Work required: Exclude images and print all the records verbatim.

Stored data:

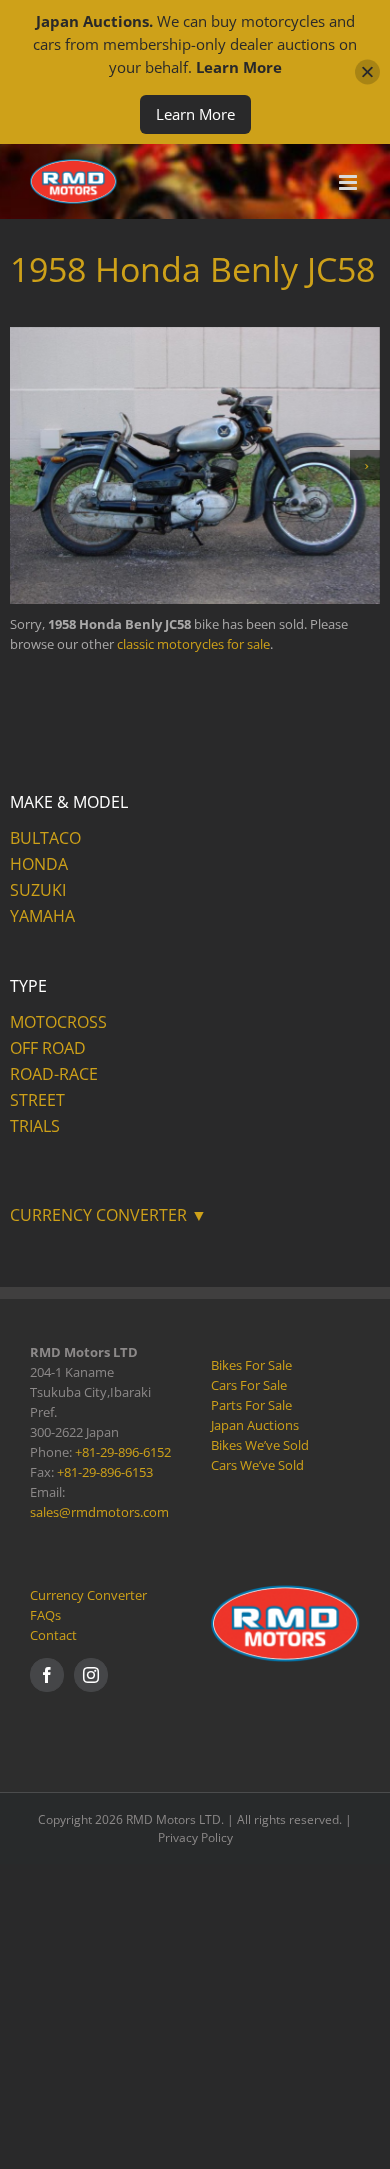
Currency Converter (88, 1595)
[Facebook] (47, 1675)
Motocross (58, 1022)
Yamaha (42, 916)
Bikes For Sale (251, 1365)
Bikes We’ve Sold (260, 1445)
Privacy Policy (195, 1837)
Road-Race (54, 1074)
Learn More (195, 114)
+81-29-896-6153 (105, 1472)
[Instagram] (91, 1675)
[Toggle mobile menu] (349, 182)
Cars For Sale (249, 1385)
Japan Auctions (255, 1425)
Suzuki (38, 890)
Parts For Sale (251, 1405)
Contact (53, 1635)
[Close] (367, 72)
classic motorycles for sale (193, 644)
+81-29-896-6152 (123, 1452)
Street (37, 1100)
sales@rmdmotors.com (99, 1512)
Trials (35, 1126)
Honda (39, 864)
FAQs (45, 1615)
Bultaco (45, 838)
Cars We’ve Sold (257, 1465)
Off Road (48, 1048)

Solution below:
Currency Converter (88, 1595)
[Facebook] (47, 1675)
Motocross (58, 1022)
Yamaha (42, 916)
Bikes For Sale (251, 1365)
Bikes We’ve Sold (260, 1445)
Privacy Policy (195, 1837)
Road-Race (54, 1074)
Learn More (195, 114)
+81-29-896-6153 (105, 1472)
[Instagram] (91, 1675)
[Toggle mobile menu] (349, 182)
Cars For Sale (249, 1385)
Japan Auctions (255, 1425)
Suzuki (38, 890)
Parts For Sale (251, 1405)
Contact (53, 1635)
[Close] (367, 72)
classic motorycles for sale (193, 644)
+81-29-896-6152 (123, 1452)
Street (37, 1100)
sales@rmdmotors.com (99, 1512)
Trials (35, 1126)
Honda (39, 864)
FAQs (45, 1615)
Bultaco (45, 838)
Cars We’ve Sold (257, 1465)
Off Road (48, 1048)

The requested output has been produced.